=== Problem statement ===
Word for word, give every line of the listing again.

=== Records provided ===
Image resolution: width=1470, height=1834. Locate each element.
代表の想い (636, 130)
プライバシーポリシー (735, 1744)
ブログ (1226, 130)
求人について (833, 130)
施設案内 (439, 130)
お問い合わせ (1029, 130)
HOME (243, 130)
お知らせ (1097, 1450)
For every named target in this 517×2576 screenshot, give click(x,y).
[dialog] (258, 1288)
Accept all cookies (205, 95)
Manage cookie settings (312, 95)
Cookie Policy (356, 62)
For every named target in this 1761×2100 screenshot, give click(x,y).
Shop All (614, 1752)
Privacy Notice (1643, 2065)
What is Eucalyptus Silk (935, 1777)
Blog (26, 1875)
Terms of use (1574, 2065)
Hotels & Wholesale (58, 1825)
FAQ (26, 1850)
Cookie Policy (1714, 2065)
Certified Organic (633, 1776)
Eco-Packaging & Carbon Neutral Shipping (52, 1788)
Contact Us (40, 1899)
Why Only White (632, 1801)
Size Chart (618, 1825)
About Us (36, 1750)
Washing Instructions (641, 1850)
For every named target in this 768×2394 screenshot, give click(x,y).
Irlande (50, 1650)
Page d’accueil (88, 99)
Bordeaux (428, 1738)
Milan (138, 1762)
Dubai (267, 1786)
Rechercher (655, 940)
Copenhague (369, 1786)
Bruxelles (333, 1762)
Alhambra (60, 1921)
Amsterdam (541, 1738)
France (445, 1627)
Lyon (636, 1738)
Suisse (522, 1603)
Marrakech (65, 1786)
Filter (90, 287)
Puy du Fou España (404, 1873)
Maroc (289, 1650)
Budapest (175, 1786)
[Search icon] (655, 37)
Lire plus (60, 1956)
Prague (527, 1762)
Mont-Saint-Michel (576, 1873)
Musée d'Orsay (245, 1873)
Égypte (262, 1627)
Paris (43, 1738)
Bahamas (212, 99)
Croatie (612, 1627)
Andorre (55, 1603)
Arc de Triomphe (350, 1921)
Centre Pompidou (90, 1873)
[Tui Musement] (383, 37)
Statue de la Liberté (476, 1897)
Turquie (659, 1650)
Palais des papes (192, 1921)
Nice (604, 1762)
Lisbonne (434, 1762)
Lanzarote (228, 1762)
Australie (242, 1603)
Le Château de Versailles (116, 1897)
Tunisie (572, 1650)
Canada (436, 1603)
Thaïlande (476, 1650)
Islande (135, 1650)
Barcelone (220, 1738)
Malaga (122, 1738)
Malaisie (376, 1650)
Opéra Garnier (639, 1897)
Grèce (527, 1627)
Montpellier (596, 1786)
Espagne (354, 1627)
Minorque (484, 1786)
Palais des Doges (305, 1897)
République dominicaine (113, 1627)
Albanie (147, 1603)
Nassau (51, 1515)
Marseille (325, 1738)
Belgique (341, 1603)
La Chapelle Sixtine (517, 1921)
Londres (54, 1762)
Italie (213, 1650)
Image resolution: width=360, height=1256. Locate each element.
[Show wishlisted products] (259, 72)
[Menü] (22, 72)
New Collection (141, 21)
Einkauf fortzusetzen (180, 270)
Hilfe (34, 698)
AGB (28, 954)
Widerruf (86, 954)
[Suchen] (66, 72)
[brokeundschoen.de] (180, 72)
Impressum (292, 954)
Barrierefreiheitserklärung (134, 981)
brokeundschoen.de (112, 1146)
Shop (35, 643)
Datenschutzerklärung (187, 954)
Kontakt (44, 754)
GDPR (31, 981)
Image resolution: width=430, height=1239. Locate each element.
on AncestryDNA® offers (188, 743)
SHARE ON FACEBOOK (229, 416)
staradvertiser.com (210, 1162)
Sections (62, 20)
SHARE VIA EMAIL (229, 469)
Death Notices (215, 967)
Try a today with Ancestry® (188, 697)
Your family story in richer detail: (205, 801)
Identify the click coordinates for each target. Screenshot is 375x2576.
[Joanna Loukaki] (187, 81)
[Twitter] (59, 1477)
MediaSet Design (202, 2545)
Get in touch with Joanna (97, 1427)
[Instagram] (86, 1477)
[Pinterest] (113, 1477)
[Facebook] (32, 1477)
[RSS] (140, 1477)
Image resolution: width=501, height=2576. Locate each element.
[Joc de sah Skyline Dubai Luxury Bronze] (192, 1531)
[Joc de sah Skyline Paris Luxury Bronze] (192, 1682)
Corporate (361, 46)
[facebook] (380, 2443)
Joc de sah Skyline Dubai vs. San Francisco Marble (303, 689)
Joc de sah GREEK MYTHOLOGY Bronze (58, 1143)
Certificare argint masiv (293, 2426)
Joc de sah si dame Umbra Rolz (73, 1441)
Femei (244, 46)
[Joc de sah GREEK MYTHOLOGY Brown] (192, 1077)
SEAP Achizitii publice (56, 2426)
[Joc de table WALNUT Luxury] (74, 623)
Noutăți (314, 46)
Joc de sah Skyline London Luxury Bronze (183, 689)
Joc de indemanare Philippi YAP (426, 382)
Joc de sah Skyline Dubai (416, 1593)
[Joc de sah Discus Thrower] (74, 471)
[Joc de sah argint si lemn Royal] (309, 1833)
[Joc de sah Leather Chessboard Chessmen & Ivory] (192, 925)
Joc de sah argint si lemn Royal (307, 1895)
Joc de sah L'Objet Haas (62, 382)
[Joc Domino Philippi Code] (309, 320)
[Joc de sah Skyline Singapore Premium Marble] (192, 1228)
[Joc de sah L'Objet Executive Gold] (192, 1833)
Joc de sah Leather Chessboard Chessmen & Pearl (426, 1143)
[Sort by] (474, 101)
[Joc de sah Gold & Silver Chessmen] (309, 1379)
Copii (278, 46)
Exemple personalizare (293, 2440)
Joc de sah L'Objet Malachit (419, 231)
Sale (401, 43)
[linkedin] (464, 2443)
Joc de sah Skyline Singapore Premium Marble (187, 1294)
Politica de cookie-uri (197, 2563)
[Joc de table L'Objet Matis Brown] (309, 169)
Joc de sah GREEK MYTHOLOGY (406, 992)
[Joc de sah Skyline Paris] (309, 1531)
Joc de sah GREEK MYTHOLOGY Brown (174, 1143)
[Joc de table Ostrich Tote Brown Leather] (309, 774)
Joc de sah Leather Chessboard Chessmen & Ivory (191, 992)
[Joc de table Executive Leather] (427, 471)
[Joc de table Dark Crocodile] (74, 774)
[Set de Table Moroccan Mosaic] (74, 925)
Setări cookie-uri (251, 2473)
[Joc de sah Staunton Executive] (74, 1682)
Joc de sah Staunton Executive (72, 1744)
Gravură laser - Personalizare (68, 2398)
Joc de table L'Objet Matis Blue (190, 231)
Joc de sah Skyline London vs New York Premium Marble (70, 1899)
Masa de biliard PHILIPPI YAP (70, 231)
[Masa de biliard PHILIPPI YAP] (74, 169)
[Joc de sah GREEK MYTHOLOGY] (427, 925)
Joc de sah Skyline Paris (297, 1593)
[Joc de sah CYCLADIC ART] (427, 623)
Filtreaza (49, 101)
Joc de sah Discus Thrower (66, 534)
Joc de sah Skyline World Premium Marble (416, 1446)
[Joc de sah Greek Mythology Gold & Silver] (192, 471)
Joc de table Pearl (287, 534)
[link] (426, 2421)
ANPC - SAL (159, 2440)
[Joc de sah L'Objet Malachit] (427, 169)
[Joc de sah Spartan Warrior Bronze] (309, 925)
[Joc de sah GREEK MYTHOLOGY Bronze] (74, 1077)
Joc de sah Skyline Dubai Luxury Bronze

=== Result for this exercise ===
Image resolution: width=1470, height=1834. Locate each element.
代表の想い (636, 130)
プライバシーポリシー (735, 1744)
ブログ (1226, 130)
求人について (833, 130)
施設案内 (439, 130)
お問い合わせ (1029, 130)
HOME (243, 130)
お知らせ (1097, 1450)
For every named target in this 517×2576 screenshot, give click(x,y).
[dialog] (258, 1288)
Accept all cookies (205, 95)
Manage cookie settings (312, 95)
Cookie Policy (356, 62)
For every named target in this 1761×2100 screenshot, give click(x,y).
Shop All (614, 1752)
Privacy Notice (1643, 2065)
What is Eucalyptus Silk (935, 1777)
Blog (26, 1875)
Terms of use (1574, 2065)
Hotels & Wholesale (58, 1825)
FAQ (26, 1850)
Cookie Policy (1714, 2065)
Certified Organic (633, 1776)
Eco-Packaging & Carbon Neutral Shipping (52, 1788)
Contact Us (40, 1899)
Why Only White (632, 1801)
Size Chart (618, 1825)
About Us (36, 1750)
Washing Instructions (641, 1850)
For every named target in this 768×2394 screenshot, give click(x,y).
Irlande (50, 1650)
Page d’accueil (88, 99)
Bordeaux (428, 1738)
Milan (138, 1762)
Dubai (267, 1786)
Rechercher (655, 940)
Copenhague (369, 1786)
Bruxelles (333, 1762)
Alhambra (60, 1921)
Amsterdam (541, 1738)
France (445, 1627)
Lyon (636, 1738)
Suisse (522, 1603)
Marrakech (65, 1786)
Filter (90, 287)
Puy du Fou España (404, 1873)
Maroc (289, 1650)
Budapest (175, 1786)
[Search icon] (655, 37)
Lire plus (60, 1956)
Prague (527, 1762)
Mont-Saint-Michel (576, 1873)
Musée d'Orsay (245, 1873)
Égypte (262, 1627)
Paris (43, 1738)
Bahamas (212, 99)
Croatie (612, 1627)
Andorre (55, 1603)
Arc de Triomphe (350, 1921)
Centre Pompidou (90, 1873)
[Tui Musement] (383, 37)
Statue de la Liberté (476, 1897)
Turquie (659, 1650)
Palais des papes (192, 1921)
Nice (604, 1762)
Lisbonne (434, 1762)
Lanzarote (228, 1762)
Australie (242, 1603)
Le Château de Versailles (116, 1897)
Tunisie (572, 1650)
Canada (436, 1603)
Thaïlande (476, 1650)
Islande (135, 1650)
Barcelone (220, 1738)
Malaga (122, 1738)
Malaisie (376, 1650)
Opéra Garnier (639, 1897)
Grèce (527, 1627)
Montpellier (596, 1786)
Espagne (354, 1627)
Minorque (484, 1786)
Palais des Doges (305, 1897)
République dominicaine (113, 1627)
Albanie (147, 1603)
Nassau (51, 1515)
Marseille (325, 1738)
Belgique (341, 1603)
La Chapelle Sixtine (517, 1921)
Londres (54, 1762)
Italie (213, 1650)
Image resolution: width=360, height=1256. Locate each element.
[Show wishlisted products] (259, 72)
[Menü] (22, 72)
New Collection (141, 21)
Einkauf fortzusetzen (180, 270)
Hilfe (34, 698)
AGB (28, 954)
Widerruf (86, 954)
[Suchen] (66, 72)
[brokeundschoen.de] (180, 72)
Impressum (292, 954)
Barrierefreiheitserklärung (134, 981)
brokeundschoen.de (112, 1146)
Shop (35, 643)
Datenschutzerklärung (187, 954)
Kontakt (44, 754)
GDPR (31, 981)
Image resolution: width=430, height=1239. Locate each element.
on AncestryDNA® offers (188, 743)
SHARE ON FACEBOOK (229, 416)
staradvertiser.com (210, 1162)
Sections (62, 20)
SHARE VIA EMAIL (229, 469)
Death Notices (215, 967)
Try a today with Ancestry® (188, 697)
Your family story in richer detail: (205, 801)
Identify the click coordinates for each target. Screenshot is 375x2576.
[Joanna Loukaki] (187, 81)
[Twitter] (59, 1477)
MediaSet Design (202, 2545)
Get in touch with Joanna (97, 1427)
[Instagram] (86, 1477)
[Pinterest] (113, 1477)
[Facebook] (32, 1477)
[RSS] (140, 1477)
Image resolution: width=501, height=2576. Locate each element.
[Joc de sah Skyline Dubai Luxury Bronze] (192, 1531)
[Joc de sah Skyline Paris Luxury Bronze] (192, 1682)
Corporate (361, 46)
[facebook] (380, 2443)
Joc de sah Skyline Dubai vs. San Francisco Marble (303, 689)
Joc de sah GREEK MYTHOLOGY Bronze (58, 1143)
Certificare argint masiv (293, 2426)
Joc de sah si dame Umbra Rolz (73, 1441)
Femei (244, 46)
[Joc de sah GREEK MYTHOLOGY Brown] (192, 1077)
SEAP Achizitii publice (56, 2426)
[Joc de table WALNUT Luxury] (74, 623)
Noutăți (314, 46)
Joc de sah Skyline London Luxury Bronze (183, 689)
Joc de indemanare Philippi YAP (426, 382)
Joc de sah Skyline Dubai (416, 1593)
[Joc de sah Discus Thrower] (74, 471)
[Joc de sah argint si lemn Royal] (309, 1833)
[Joc de sah Leather Chessboard Chessmen & Ivory] (192, 925)
Joc de sah argint si lemn Royal (307, 1895)
Joc de sah L'Objet Haas (62, 382)
[Joc Domino Philippi Code] (309, 320)
[Joc de sah Skyline Singapore Premium Marble] (192, 1228)
[Joc de sah L'Objet Executive Gold] (192, 1833)
Joc de sah Leather Chessboard Chessmen & Pearl (426, 1143)
[Sort by] (474, 101)
[Joc de sah Gold & Silver Chessmen] (309, 1379)
Copii (278, 46)
Exemple personalizare (293, 2440)
Joc de sah L'Objet Malachit (419, 231)
Sale (401, 43)
[linkedin] (464, 2443)
Joc de sah Skyline Singapore Premium Marble (187, 1294)
Politica de cookie-uri (197, 2563)
[Joc de table L'Objet Matis Brown] (309, 169)
Joc de sah GREEK MYTHOLOGY (406, 992)
[Joc de sah Skyline Paris] (309, 1531)
Joc de sah GREEK MYTHOLOGY Brown (174, 1143)
[Joc de table Ostrich Tote Brown Leather] (309, 774)
Joc de sah Leather Chessboard Chessmen & Ivory (191, 992)
[Joc de table Executive Leather] (427, 471)
[Joc de table Dark Crocodile] (74, 774)
[Set de Table Moroccan Mosaic] (74, 925)
Setări cookie-uri (251, 2473)
[Joc de sah Staunton Executive] (74, 1682)
Joc de sah Staunton Executive (72, 1744)
Gravură laser - Personalizare (68, 2398)
Joc de table L'Objet Matis Blue (190, 231)
Joc de sah Skyline London vs New York Premium Marble (70, 1899)
Masa de biliard PHILIPPI YAP (70, 231)
[Masa de biliard PHILIPPI YAP] (74, 169)
[Joc de sah GREEK MYTHOLOGY] (427, 925)
Joc de sah Skyline Paris (297, 1593)
[Joc de sah CYCLADIC ART] (427, 623)
Filtreaza (49, 101)
Joc de sah Discus Thrower (66, 534)
Joc de sah Skyline World Premium Marble (416, 1446)
[Joc de sah Greek Mythology Gold & Silver] (192, 471)
Joc de table Pearl (287, 534)
[link] (426, 2421)
ANPC - SAL (159, 2440)
[Joc de sah L'Objet Malachit] (427, 169)
[Joc de sah Spartan Warrior Bronze] (309, 925)
[Joc de sah GREEK MYTHOLOGY Bronze] (74, 1077)
Joc de sah Skyline Dubai Luxury Bronze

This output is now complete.